*** Exercise input ***
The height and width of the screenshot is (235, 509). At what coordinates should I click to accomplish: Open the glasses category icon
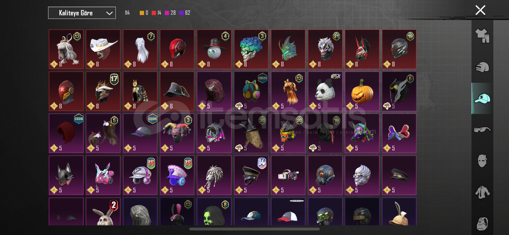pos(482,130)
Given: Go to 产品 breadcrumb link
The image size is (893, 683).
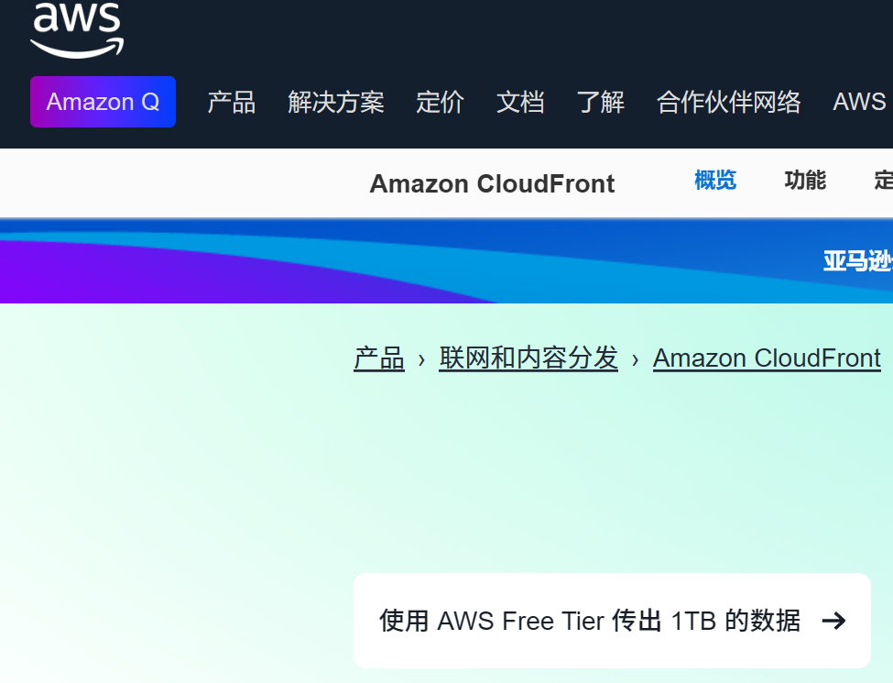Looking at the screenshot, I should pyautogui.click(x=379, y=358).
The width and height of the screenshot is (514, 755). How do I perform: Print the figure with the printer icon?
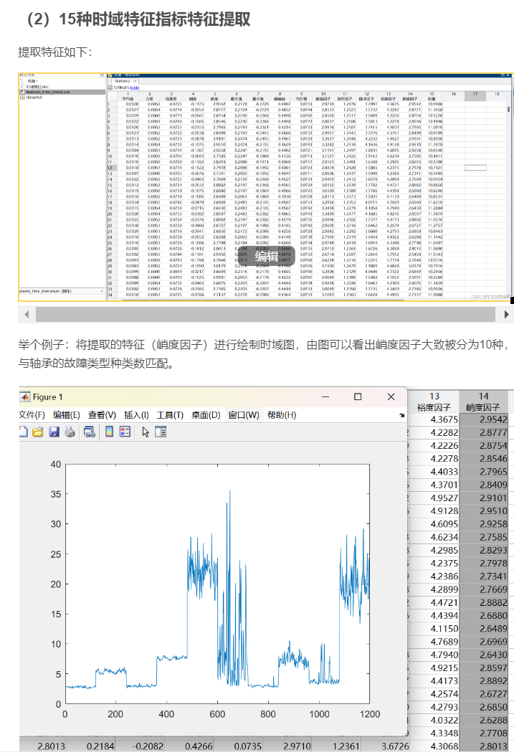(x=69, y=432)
*** End of Exercise input ***
Your instructions.
What is needed is a word-for-word restatement of the entries, minus any pictures.

Solved exercise.
The height and width of the screenshot is (235, 509). At what coordinates should I click to accomplish: Open the glasses category icon
pos(482,130)
Given: Go to 产品 breadcrumb link
The image size is (893, 683).
Looking at the screenshot, I should pyautogui.click(x=379, y=358).
The width and height of the screenshot is (514, 755). How do I perform: Print the figure with the printer icon?
(x=69, y=432)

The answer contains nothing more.